═════ Dataset records

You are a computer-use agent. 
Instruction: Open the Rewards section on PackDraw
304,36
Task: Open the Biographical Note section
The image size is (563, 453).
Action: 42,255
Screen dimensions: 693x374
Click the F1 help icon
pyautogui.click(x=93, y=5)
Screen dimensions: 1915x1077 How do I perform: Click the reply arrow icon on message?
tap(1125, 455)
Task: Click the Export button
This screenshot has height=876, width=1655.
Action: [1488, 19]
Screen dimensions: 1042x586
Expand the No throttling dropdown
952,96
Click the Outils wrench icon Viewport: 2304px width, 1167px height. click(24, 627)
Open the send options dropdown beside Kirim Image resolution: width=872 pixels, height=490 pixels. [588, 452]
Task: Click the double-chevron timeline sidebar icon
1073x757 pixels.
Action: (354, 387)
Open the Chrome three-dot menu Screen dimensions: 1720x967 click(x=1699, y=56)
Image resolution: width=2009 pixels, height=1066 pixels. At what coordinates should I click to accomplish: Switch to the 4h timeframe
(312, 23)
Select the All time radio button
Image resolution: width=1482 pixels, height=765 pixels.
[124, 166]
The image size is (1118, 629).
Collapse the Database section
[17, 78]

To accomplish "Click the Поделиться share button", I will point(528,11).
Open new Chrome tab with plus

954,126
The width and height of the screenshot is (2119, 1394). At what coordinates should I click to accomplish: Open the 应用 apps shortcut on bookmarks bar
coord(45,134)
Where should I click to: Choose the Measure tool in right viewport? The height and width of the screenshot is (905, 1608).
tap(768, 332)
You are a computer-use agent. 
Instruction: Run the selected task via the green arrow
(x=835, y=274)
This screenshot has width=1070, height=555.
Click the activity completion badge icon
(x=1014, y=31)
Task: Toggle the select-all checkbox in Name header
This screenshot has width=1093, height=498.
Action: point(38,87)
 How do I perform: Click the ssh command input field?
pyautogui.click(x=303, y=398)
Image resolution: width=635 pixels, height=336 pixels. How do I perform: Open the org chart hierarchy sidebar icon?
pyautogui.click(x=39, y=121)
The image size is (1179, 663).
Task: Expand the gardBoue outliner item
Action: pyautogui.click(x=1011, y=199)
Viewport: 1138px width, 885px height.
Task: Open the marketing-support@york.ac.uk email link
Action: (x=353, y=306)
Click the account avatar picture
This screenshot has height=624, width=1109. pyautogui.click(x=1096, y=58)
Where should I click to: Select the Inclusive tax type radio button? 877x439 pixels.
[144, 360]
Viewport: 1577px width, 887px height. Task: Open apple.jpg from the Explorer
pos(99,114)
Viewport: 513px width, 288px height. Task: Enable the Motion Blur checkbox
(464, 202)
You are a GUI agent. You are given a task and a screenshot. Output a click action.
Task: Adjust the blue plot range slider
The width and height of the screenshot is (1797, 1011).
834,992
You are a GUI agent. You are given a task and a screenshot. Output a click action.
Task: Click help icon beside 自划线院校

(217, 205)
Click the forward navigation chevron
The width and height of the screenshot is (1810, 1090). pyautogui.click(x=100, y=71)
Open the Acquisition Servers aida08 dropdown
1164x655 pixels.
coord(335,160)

══════════

▸ Problem
Give an exact copy of the lines above from the line with "The image size is (563, 453)." up to and including the line with "Task: Toggle the", and leave everything else out.

▸ Reply to the task
The image size is (563, 453).
Action: 42,255
Screen dimensions: 693x374
Click the F1 help icon
pyautogui.click(x=93, y=5)
Screen dimensions: 1915x1077 How do I perform: Click the reply arrow icon on message?
tap(1125, 455)
Task: Click the Export button
This screenshot has height=876, width=1655.
Action: [1488, 19]
Screen dimensions: 1042x586
Expand the No throttling dropdown
952,96
Click the Outils wrench icon Viewport: 2304px width, 1167px height. click(24, 627)
Open the send options dropdown beside Kirim Image resolution: width=872 pixels, height=490 pixels. [588, 452]
Task: Click the double-chevron timeline sidebar icon
1073x757 pixels.
Action: (354, 387)
Open the Chrome three-dot menu Screen dimensions: 1720x967 click(x=1699, y=56)
Image resolution: width=2009 pixels, height=1066 pixels. At what coordinates should I click to accomplish: Switch to the 4h timeframe
(312, 23)
Select the All time radio button
Image resolution: width=1482 pixels, height=765 pixels.
[124, 166]
The image size is (1118, 629).
Collapse the Database section
[17, 78]

To accomplish "Click the Поделиться share button", I will point(528,11).
Open new Chrome tab with plus

954,126
The width and height of the screenshot is (2119, 1394). At what coordinates should I click to accomplish: Open the 应用 apps shortcut on bookmarks bar
coord(45,134)
Where should I click to: Choose the Measure tool in right viewport? The height and width of the screenshot is (905, 1608).
tap(768, 332)
You are a computer-use agent. 
Instruction: Run the selected task via the green arrow
(x=835, y=274)
This screenshot has width=1070, height=555.
Click the activity completion badge icon
(x=1014, y=31)
Task: Toggle the select-all checkbox in Name header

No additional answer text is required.